Straight from the Hawley jukebox – what happens when you can’t walk past a record shop…
Release Date: 26th May 2023
Label: Ace Records
Imagine having Richard Hawley as your wedding DJ. His banter might be a bit dour and possibly littered with a few profanities (which is all part of the charm really) but having experienced a swipe at his record collection via these 28 little bangers, you’d be guaranteed some top-notch music. He’d maybe even stick on Hi Ho Silver lining before you go home too…
Meanwhile, this snapshot, collected on his travels around the globe, via friends, family, collectors and fans, word of mouth, thrift shos, pub jukebox gems and everywhere in-between sums up the man who “never knowingly walked past a record shop.”
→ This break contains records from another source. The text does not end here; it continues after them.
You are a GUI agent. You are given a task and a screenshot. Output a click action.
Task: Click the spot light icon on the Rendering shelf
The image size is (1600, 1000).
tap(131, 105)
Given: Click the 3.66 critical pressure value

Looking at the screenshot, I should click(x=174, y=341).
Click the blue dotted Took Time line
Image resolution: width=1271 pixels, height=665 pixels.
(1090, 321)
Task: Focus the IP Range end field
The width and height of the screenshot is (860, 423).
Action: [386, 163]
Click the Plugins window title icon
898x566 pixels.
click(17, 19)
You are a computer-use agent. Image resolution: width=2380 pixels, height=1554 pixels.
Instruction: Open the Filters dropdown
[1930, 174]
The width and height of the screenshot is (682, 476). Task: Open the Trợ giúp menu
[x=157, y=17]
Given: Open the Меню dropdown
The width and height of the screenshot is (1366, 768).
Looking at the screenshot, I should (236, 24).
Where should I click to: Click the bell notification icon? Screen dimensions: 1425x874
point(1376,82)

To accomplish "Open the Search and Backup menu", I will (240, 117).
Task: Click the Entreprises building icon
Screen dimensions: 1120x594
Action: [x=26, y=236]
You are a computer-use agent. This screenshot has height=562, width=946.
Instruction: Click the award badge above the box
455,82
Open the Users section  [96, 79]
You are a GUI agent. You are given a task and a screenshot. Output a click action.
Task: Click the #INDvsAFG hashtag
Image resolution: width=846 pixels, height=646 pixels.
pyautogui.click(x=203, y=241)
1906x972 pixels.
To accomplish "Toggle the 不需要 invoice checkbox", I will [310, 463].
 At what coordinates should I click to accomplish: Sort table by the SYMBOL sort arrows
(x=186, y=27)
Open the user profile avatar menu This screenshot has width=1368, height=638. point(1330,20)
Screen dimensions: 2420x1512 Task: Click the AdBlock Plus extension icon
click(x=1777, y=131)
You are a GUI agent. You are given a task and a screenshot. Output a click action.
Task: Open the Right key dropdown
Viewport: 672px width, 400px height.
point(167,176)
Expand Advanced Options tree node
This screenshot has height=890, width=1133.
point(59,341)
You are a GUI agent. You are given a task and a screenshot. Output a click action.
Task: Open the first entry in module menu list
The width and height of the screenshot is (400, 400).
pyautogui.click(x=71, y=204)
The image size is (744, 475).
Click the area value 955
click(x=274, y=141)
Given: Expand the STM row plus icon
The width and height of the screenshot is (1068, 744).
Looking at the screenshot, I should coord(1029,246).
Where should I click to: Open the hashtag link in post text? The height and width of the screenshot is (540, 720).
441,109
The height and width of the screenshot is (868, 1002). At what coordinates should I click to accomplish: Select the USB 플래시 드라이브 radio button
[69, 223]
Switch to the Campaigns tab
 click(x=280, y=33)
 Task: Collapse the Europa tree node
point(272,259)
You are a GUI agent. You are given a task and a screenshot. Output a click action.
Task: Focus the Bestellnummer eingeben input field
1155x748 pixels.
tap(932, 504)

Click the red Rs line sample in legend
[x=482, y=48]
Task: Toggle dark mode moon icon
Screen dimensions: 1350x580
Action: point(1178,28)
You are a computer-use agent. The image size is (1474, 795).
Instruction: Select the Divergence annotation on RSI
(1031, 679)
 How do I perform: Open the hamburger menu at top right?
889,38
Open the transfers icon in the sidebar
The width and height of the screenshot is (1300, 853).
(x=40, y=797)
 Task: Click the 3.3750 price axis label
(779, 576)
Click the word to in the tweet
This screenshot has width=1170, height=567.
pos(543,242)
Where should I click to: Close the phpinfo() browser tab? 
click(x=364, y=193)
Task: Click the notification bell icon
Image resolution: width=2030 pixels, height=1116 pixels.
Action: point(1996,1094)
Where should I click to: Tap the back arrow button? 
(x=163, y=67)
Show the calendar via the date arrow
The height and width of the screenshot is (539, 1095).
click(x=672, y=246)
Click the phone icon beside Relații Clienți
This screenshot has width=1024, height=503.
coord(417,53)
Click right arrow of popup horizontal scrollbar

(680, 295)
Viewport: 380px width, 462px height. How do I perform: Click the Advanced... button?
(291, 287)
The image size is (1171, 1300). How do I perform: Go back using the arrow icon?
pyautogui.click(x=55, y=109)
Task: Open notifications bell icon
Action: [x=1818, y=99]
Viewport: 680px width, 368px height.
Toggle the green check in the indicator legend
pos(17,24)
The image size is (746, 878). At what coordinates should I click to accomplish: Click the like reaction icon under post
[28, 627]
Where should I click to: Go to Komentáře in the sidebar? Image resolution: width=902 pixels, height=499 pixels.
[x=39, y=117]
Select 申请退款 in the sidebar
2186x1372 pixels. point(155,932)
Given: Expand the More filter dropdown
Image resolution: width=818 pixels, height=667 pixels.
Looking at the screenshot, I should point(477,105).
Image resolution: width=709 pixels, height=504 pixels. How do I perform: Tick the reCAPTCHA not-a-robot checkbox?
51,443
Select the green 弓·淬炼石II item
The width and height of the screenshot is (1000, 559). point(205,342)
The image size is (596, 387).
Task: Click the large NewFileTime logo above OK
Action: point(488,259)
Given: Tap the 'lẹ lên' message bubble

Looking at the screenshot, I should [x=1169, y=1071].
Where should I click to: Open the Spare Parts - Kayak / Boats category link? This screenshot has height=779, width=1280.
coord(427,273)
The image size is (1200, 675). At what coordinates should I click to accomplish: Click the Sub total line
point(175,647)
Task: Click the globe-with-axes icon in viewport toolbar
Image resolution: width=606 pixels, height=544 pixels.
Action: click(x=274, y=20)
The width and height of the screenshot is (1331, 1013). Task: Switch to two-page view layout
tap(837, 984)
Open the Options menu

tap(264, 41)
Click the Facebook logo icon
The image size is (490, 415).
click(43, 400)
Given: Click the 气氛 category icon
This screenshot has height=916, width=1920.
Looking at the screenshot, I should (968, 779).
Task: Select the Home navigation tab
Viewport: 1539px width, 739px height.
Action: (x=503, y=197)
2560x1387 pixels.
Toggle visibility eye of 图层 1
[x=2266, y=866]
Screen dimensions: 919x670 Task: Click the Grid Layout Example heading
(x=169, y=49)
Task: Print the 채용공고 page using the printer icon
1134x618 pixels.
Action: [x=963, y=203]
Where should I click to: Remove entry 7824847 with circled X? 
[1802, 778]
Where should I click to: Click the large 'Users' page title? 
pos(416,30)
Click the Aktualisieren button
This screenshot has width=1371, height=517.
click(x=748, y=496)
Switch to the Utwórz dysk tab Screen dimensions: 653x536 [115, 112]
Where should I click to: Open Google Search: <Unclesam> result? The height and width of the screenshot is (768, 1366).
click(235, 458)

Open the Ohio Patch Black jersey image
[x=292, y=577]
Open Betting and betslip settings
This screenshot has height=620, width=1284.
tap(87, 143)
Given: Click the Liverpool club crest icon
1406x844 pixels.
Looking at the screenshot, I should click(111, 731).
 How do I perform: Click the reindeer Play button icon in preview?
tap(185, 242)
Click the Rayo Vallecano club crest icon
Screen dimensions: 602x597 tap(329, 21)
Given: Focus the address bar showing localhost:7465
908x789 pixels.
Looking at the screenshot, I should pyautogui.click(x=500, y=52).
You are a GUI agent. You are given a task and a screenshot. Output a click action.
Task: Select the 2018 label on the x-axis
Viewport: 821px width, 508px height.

He shares his obsession with the much-maligned 7″ single, filtering 28 tunes into a first volume (maybe the first of an ongoing series?) described as “not flabby but nimble.” A celebration of the art and the discipline of the 7″ single – using the space wisely and also having the self-discipline to play one tune at a time before flipping over to the B-side or replacing the stylus for another two and a half minute injection of adrenaline.
Now, there are a few familiar names; for example, rockabilly icon Link Wray, best known for his guitar sound (now there’s a theme…) yet we don’t get the more obvious Rumble, instead opting for Poppin’ Popeye. The Troggs B-side Feels Like A Woman, is not the only tune that’s preferred to the A-side, which RH denounces in typically blunt terms. We’ll leave the pleasure of reading the sleeve notes to listeners but do imagine the Hawley voice when reading his comments. Bobby Darin’s on the playlist as are The Shadows (albeit their “pagan side”) and we’re honoured with the scoop of being granted the privilege of the first-time release of Hornet’s Nest by Curtis Knight & The Squires from the Jimi Hendrix estate.
The whole set wallows in guitar tones, fuzz and effects pedals; Townshend-esque psychedelia, R ‘n’ B, jazz, garage rock; driving songs, TV themes and striptease music (or what it sounds like to RH). Ronnie Kae’s Swinging Drums (or indeed, Al Duncan’s Bawana Jinde) would be right at home in Disney’s Tarzan in place of Trashin’ The Camp, the relative absence of guitar balanced with the twanging tones of Rockin’ Ronald (another B-side opened up and another cavalier use of the apostrophe – Cuttin’ Out).
There’s an otherworldly weirdness – possibly a Gerry Anderson Sci Fi puppet series soundtrack-ness – about Ahab & The Wailers’ Neb’s Tune although having wallowed enough, the pick of the set might have to be The Execitioners’ Dead End Part 1 that relies less on the guitar and more of “the R&B three chord trick” and some fizzing organ. A sleazy and snaking little number from a time when things were monochrome.
And it’s these under-the-radar discoveries, rescued from dark corners, many of which have their own stories of acquisition; back stories that take RH to a time and a place, complete with the thrills of carefully scrutinising the labels (the majority unfamiliar although you may recognise the Pye and Columbia monikers) that cause the goosebumps. Coming full circle, he admits the inspiration and influence of Sandford Clark on his own singing, so when you return to Coles Corner or Truelove’s Gutter, bear in mind that the journey has been a long one.
Sharing the love, it’s like Richard Hawley has joined our Why I Love feature and made us a special playlist.He may have even written his name on the label – like you do – but the collection, as in the very words of one of his own songs, opens the door to a world of influences, inspirations and buried treasures in which to share. The release is, as it should be, available on vinyl for that authentic experience (although no need to be leaving your seat every couple of mins to flip the record over) and for those of us with a digital palette (and weary bones), we can experience the full glory in CD format.
“These records have kept me on my surfboard for decades – you know what I mean?” Richard says; you can possibly even imagine the accent. Straight talking as usual and, heaven forbid, should the songwriting well ever run dry, we can take comfort in the fact that Richard has the alternative career of DJ or bus driver (see him taking on the Sheffield First Bus “Blockbuster Driving Challenge” – all round brilliant stuff.